11:34 PM CST, February 4, 2013
3.5 stars (out of 4)
In 2010, the great British guitarist Richard Thompson released a live album of new material, “Dream Attic,” recorded with his touring band. The album was among Thompson’s best because it directly addressed a quibble that ardent fans would raise about some of his recent material: that it could be a little too polite and refined for its own good.
Thompson fanatics, especially those familiar with his tenure in the pioneering folk-rock band Fairport Convention during the ‘60s and with wife Linda Thompson in the ‘70s and early ‘80s, valued his ferocity and invention as a guitarist as much as his singing and songwriting. In recent decades, the guitar at times served the songs almost to a fault, as if Thompson were too modest for his own good. “Dream Attic” was looser and rougher than the guitarist had been in quite some time, a timely reminder that Thompson could still let it rip, and “Electric” (New West) follows suit.

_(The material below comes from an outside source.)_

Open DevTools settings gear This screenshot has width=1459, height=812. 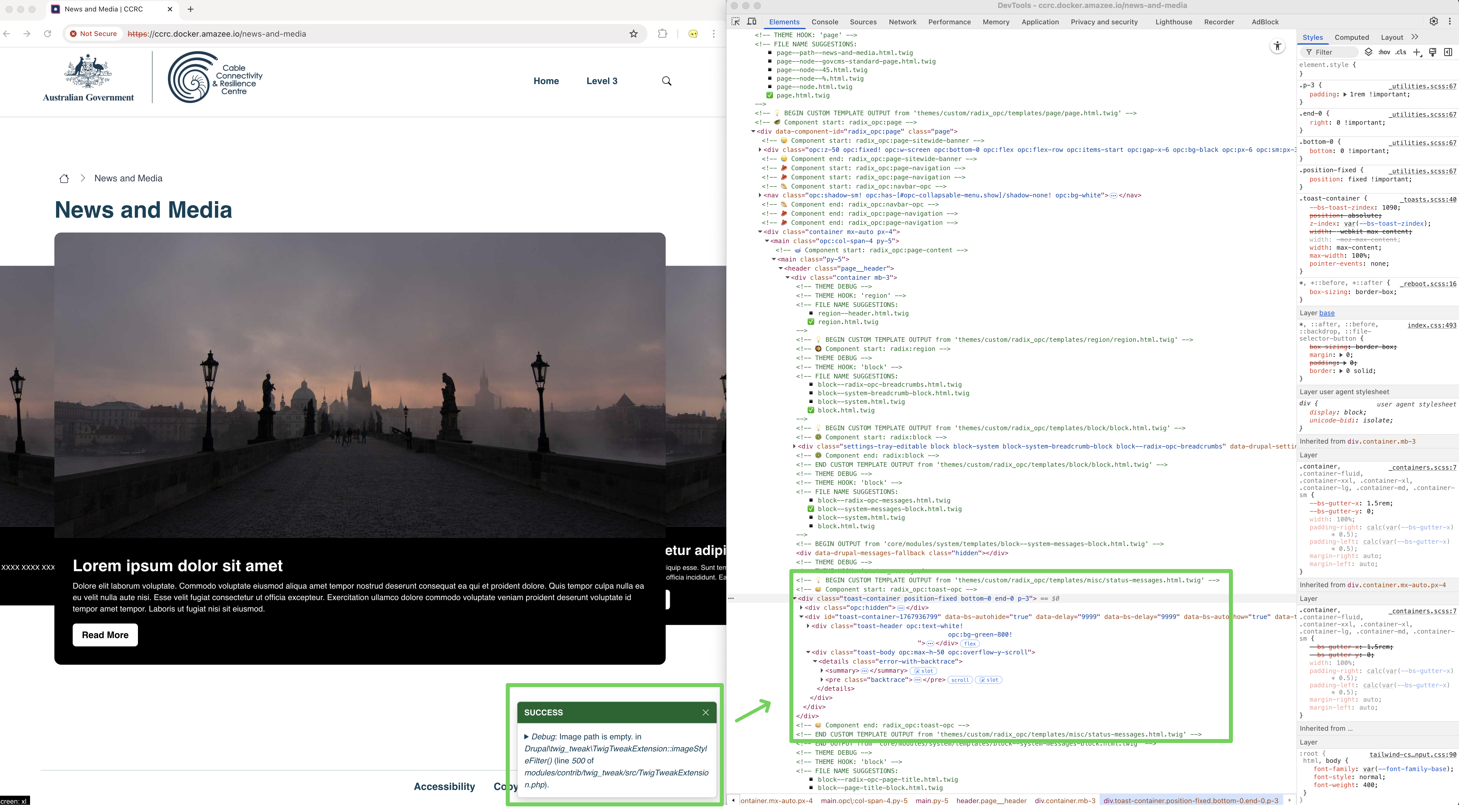pos(1434,21)
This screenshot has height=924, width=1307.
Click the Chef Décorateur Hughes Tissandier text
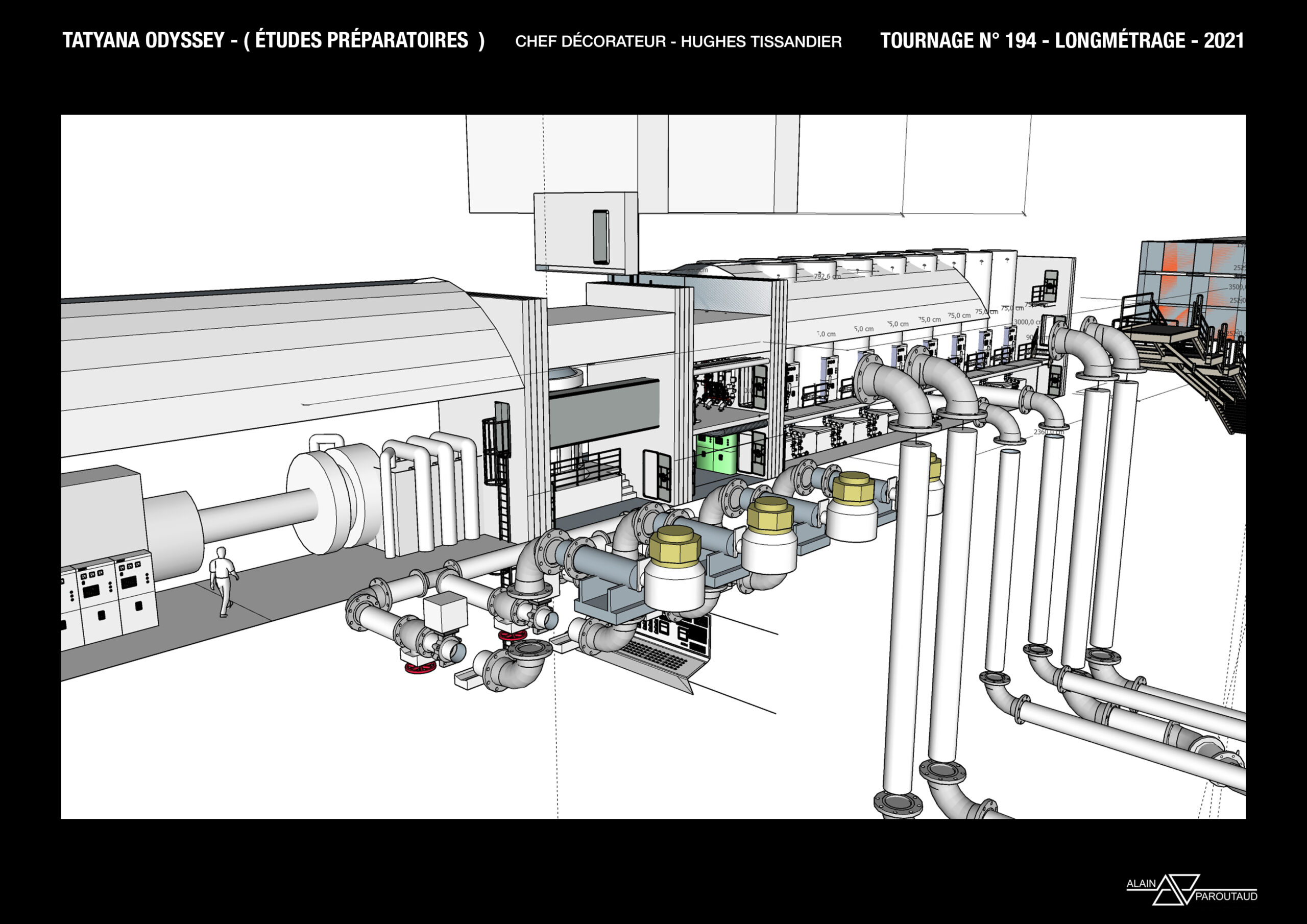[x=678, y=41]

Recorded in Nashville with kindred spirit Buddy Miller producing, “Electric” retains the core of the Thompson touring band from “Dream Attic,” a “Celtic power trio,” as Thompson calls them. Not that everything is all out, all the time. The album might more accurately be titled “Eclectic” rather than “Electric,” because the material ranges from autumnal folk (“Another Small Thing in Her Favour”) to hard-rock stomp (“Stuck on a Treadmill”). Drummer Michael Jerome and bassist Taras Prodaniuk bring the thunder when needed, but also can be sensitive accomplices. A few ringers add fiddle and female harmony vocals that evoke the Celtic and Scottish folk melodies in Thompson’s musical DNA.
The quieter material, such as the melancholy “Salford Sunday” and the surprisingly poignant “My Enemy,” seems even more devastating when set against the twisted ferocity of “Stoney Ground,” the garage-rocking “Straight and Narrow” and the wicked “Sally B.” Thompson’s guitar contains multitudes, the raunchiest riffs morph into spiraling solos that suggest Scottish bagpipes, Eastern sitars or the backward psychedelic effects of “Revolver”-era Beatles. It ends on an acoustic grace note, “Saving the Good Stuff for You”: “I’ve seen trouble from every direction, my old head is peppered with gray,” it begins, and then holds out the possibility of new beginnings when one least expects it.